Lewyt Corp. v. Commissioner of Internal Revenue, 184

CourtUnited States Courts of Appeals. United States Court of Appeals (2nd Circuit)
Citation215 F.2d 518
Docket NumberNo. 184,Docket 22871.,184
Decision Date14 July 1954

Freidin & Littauer, New York City (Eugene Meacham, Fred R. Tansill and Seymour Sheriff, Washington, D. C., of counsel), for petitioner.

H. Brian Holland, Asst. Atty. Gen. (Ellis N. Slack, Lee A. Jackson, and I. Henry Kutz, Sp. Assts. to Atty. Gen., of counsel), for respondent.

Before CLARK, HINCKS and HARLAN, Circuit Judges.

HARLAN, Circuit Judge.

We are asked to review a decision of the Tax Court, 18 T.C. 1245, determining a deficiency of $7,129.21 in petitioner's income tax for the taxable year ended September 30, 1944, and a deficiency of $466,557.19 in excess profits tax for the taxable year ended September 30, 1945. The taxpayer is a New York corporation engaged in the manufacture of vacuum cleaners and electronic devices. For tax purposes it used a fiscal year ending each September 30 and reported on an accrual basis. Each fiscal year referred to in this opinion will be designated simply by the calendar year in which it ended.

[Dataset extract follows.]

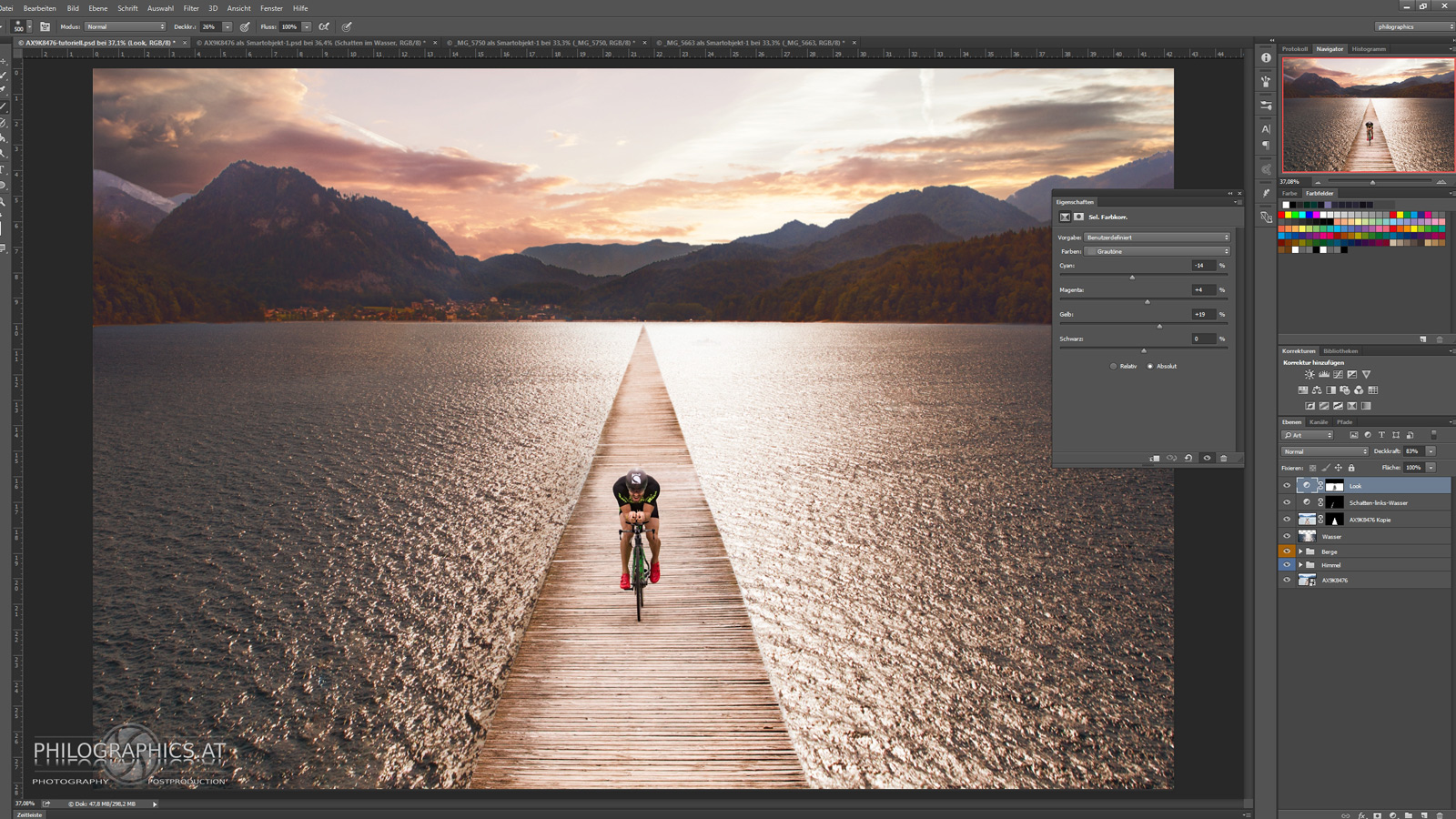Toggle visibility of the Look layer

pos(1287,486)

In the two years in question § 23(s) of the Internal Revenue Code, 26 U.S.C.A. § 23(s), provided that in computing net income there should be allowed as a deduction (from gross income) the "net operating loss deduction" provided in § 122, 26 U.S.C.A. § 122. Section 122(a) defines "`net operating loss'" as "the excess of the deductions allowed by this chapter over the gross income, with the exceptions, additions, and limitations provided in subsection (d)." We are not concerned here with any of the provisions of subsection (d) except that contained in (d) (6) which permits the deduction of taxes "imposed by Subchapter E of Chapter 2 excess profits taxes paid or accrued within the taxable year," subject to certain rules not presently relevant. If a taxpayer has a net operating loss for a given taxable year, § 122(b) (1) and (2) and § 122 (c)1 provide that it may be applied, in accordance with prescribed specifications, as a deduction in computing net income for the two preceding taxable years (called a "carry-back") and for the two succeeding taxable years (called a "carry-over"), the starting point being with the second preceding taxable year, and any excess being carried successively, until exhausted, into the subsequent years ending with the taxable year secondly succeeding the year in which the net operating loss occurred.

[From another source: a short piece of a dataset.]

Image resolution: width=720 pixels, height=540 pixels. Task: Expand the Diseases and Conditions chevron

The taxpayer had net operating losses in each of the years 1946 and 1947, and the dispute we have before us relates primarily to (a) the proper computation of such losses for each of those years, and (b) the application of such losses to the years 1944 and 1945, in each of which the taxpayer had substantial taxable net income.

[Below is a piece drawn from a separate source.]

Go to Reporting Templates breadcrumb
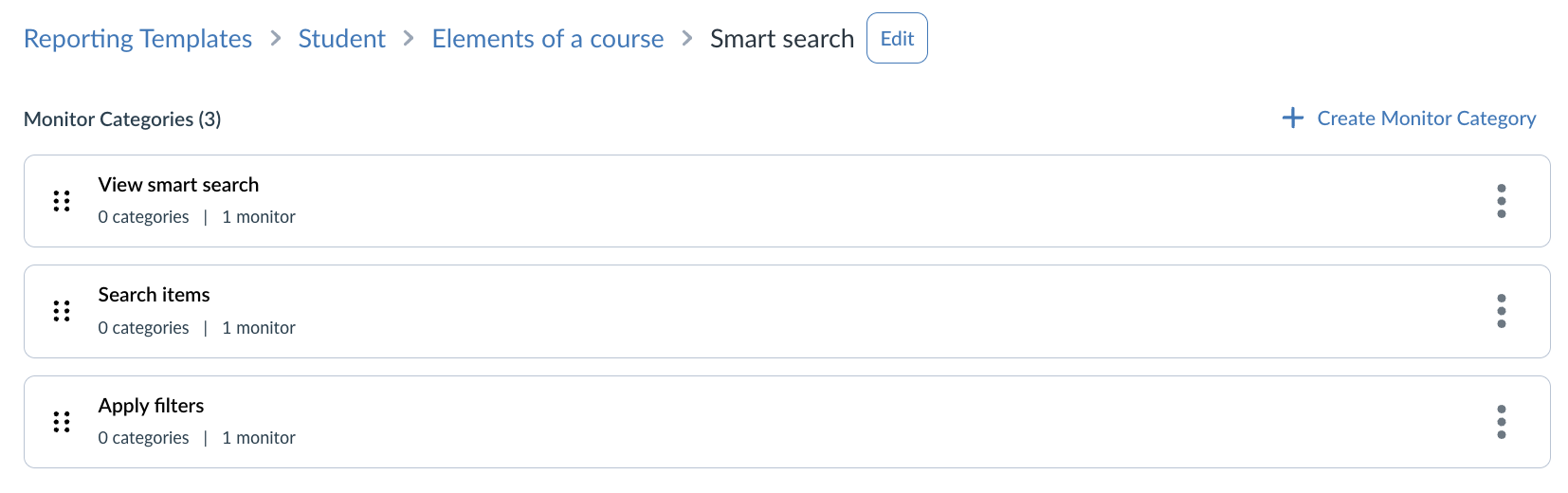This screenshot has height=493, width=1568. tap(137, 39)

We come first to the questions relating to the year 1945 in respect of which the Tax Court sustained the determination of the Commissioner that there was a deficiency in excess profits taxes of more than $460,000.

The Commissioner determined that in 1947 the taxpayer had a net operating loss of $786,383.25, which he allowed as a "carry-back" deduction to 1945. The taxpayer claimed additional "carry-backs" to 1945 aggregating $1,381,402.33 by reason of (a) the remittance to the Collector in 1947 of $300,008.87 in respect of excess profits taxes for the years 1943, 1944 and 1945 which, it is asserted, should have been added to the net operating loss for 1947; (b) the remittance to the Collector in 1947 of $55,949.04 interest on the foregoing amount and on some $12,000 of additional income taxes for 1943, which, it is claimed, should also have been added to the 1947 net operating loss; and (c) the failure to allow any portion of the net operating loss for 1946, claimed to be $1,025,444.42, as a "carry-back" to 1945. Each of these claims was denied by the Commissioner, who was sustained by the Tax Court. The taxpayer also contends that the Tax Court erred in failing to credit on the asserted excess profits tax deficiency for 1945 the sum of $108,437.36, which the taxpayer remitted to the Commissioner in 1947 in respect of 1945 excess profits taxes (this amount being part of the $300,008.87 referred to above).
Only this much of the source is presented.